Jackets with this kind of boho-beatnik feel rarely come in black. They’re more frequently seen in shades of olive or sand; in-keeping with the woolly lifestyle of the professionally lazy.

Now, I’m no fan of black in menswear right now. Worn too frequently as visual shorthand for artisanal or counter-cultural escapades, it has, in my view become tired. Straight cut black trousers (hemmed slightly too short) and black sweatshirts now appear mandatory in east London. While the athleisure cliche (leggings, shorts, baggy top half – often a CDG branded mac – and a pair of Kanye West’s piss-dreadful sneakers) simply suggests an individual for whom the idea of personal style is alien. All that said, this style of jacket, in black, still feels fresh.

It’s by Japan’s YSTRDY’S TMRRW and available over at Haven.
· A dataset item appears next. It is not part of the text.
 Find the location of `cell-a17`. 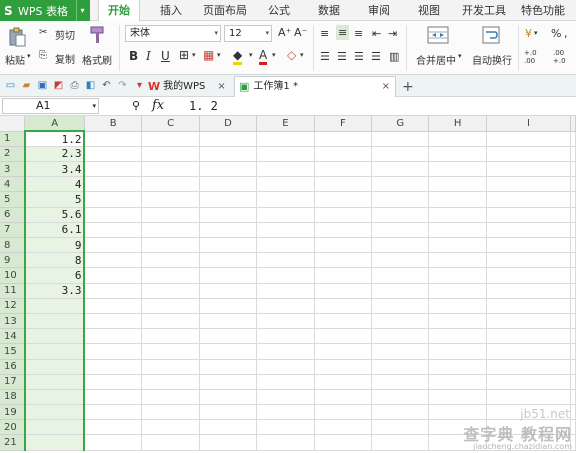

cell-a17 is located at coordinates (54, 382).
Fabric-wise this is mainly simply polyester fleece, but it’s the details that elevate interest levels. It’s collarless, boasts a pair of patch pockets and features poly satin trim and piped seams. There are also splits at the side seams with drawstring cinches.

In most respects it’s a garment that should be at home in a crystal healing tent, but it’s black. Black like an architect’s shower gel. Black like the charred heart of capitalistic greed. This is not the garment of a pilgrim. This is for the keynote speaker at the holistic healing seminar. The top yogi. The one that pockets the coins of his impressionable throng.